→ Check your understanding
**a)** Do these statements agree with the Tenet review? (i) The film's first hour suffers from smug dialogue. (ii) The film's central premise is very hard to follow. (iii) Ludwig Göransson's score is praised. Answer yes or no for each, and quote the deciding words.
**b)** Which titles does the Tenet review set in quotation marks? Name every one.
**c)** From the Tenet review, pull out the passage that starts at the words "Tenet struggles to" and ends after "and impossible events.".

→ Reading passage
>>>
Tenet struggles to establish its pledge, let alone deliver its prestige.
Opening with the kind of crowded theatre scene that “Tenet” itself yearns to bring back to the world’s COVID-starved cinemas, Christopher Nolan’s latest high concept blockbuster sets out its mission statement right out of the gate with a relentlessly kinetic action sequence design to grab the auditorium by the throat.
After barely surviving a dangerous mission, a CIA operative is given a new mission: an assignment which consists of a gesture and a single word – Tenet. With nothing less than the fate of the world at stake, the agent must navigate a hidden shadow world of mysterious technology and impossible events.
Tenet’s central premise isn’t that difficult to follow, it’s just that it works really, really hard to be obscure and gnomic during its first hour, an hour which suffers from an excruciating smugness of dialogue. Each and every line feels like it’s trying to one-up the line before it, It’s so delighted with its own cleverness and it wants you to know it. It’s a necessary artifice because the fundamental idea behind the movie isn’t that tricky to explain – after all, “Red Dwarf” managed to do it in less than thirty minutes in the opening episode of its third season and even have a few laughs while doing it. Then again, without the suffocating self-satisfaction of Nolan’s auteur-erotic asphyxiation, it might be harder to disguise that this, more than any of his other films, is an exercise in style over substance.
If you strip away the deliberate obfuscation and the sci-fi trappings, what you’re left with would actually make a really good Bond movie – certainly better than the soap-opera saga that’s plagued Daniel Craig’s time as 007 – as the unnamed Protagonist trots the globe to try and track down some radioactive isotope that Kenneth Branagh’s scenery chewing Russian oligarch requires to complete his scheme for world domination. Along the way, Nolan – either by accident or tongue-in-cheek design – manages to homage not only “Top Secret!” but also “Airplane!” – as he mixes up a cocktail of espionage and archly complex heist logistics. Unfortunately, Ludwig Göransson’s overpowering and intrusive score is more likely to leave audiences shaken, not stirred.
<<<
→ Raw data
>>>
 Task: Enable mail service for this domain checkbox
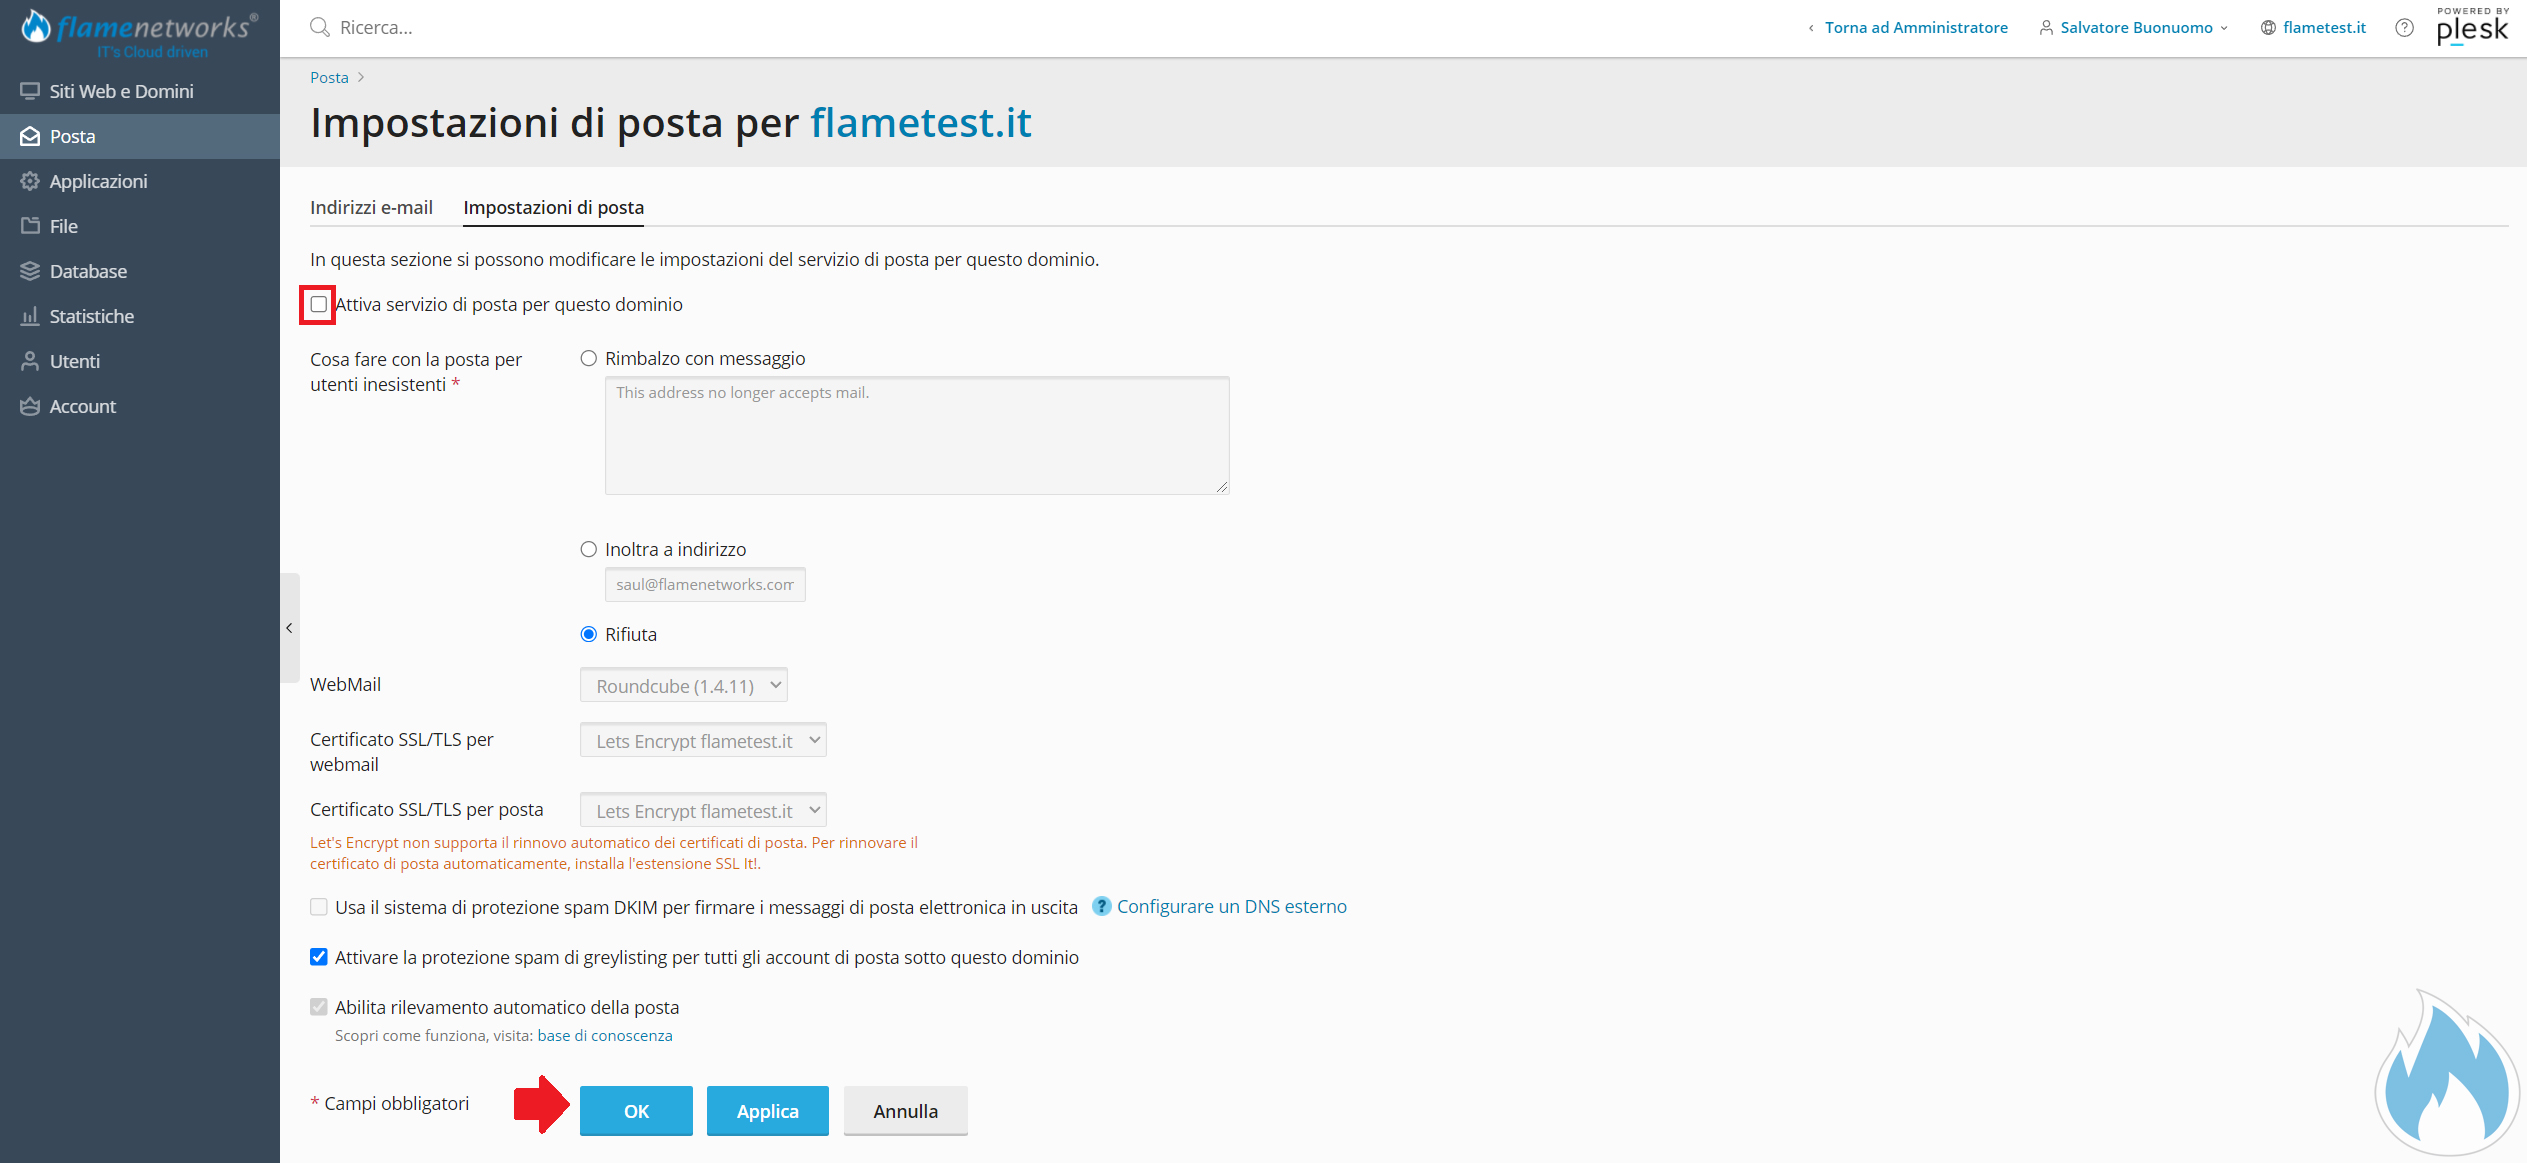point(319,304)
<<<
→ Responses by task
**a)**
(i) Yes: "an hour which suffers from an excruciating smugness of dialogue"
(ii) No: "Tenet’s central premise isn’t that difficult to follow"
(iii) No: "Ludwig Göransson’s overpowering and intrusive score"

**b)** Tenet, Red Dwarf, Top Secret!, Airplane!

**c)**
Tenet struggles to establish its pledge, let alone deliver its prestige.
Opening with the kind of crowded theatre scene that “Tenet” itself yearns to bring back to the world’s COVID-starved cinemas, Christopher Nolan’s latest high concept blockbuster sets out its mission statement right out of the gate with a relentlessly kinetic action sequence design to grab the auditorium by the throat.
After barely surviving a dangerous mission, a CIA operative is given a new mission: an assignment which consists of a gesture and a single word – Tenet. With nothing less than the fate of the world at stake, the agent must navigate a hidden shadow world of mysterious technology and impossible events.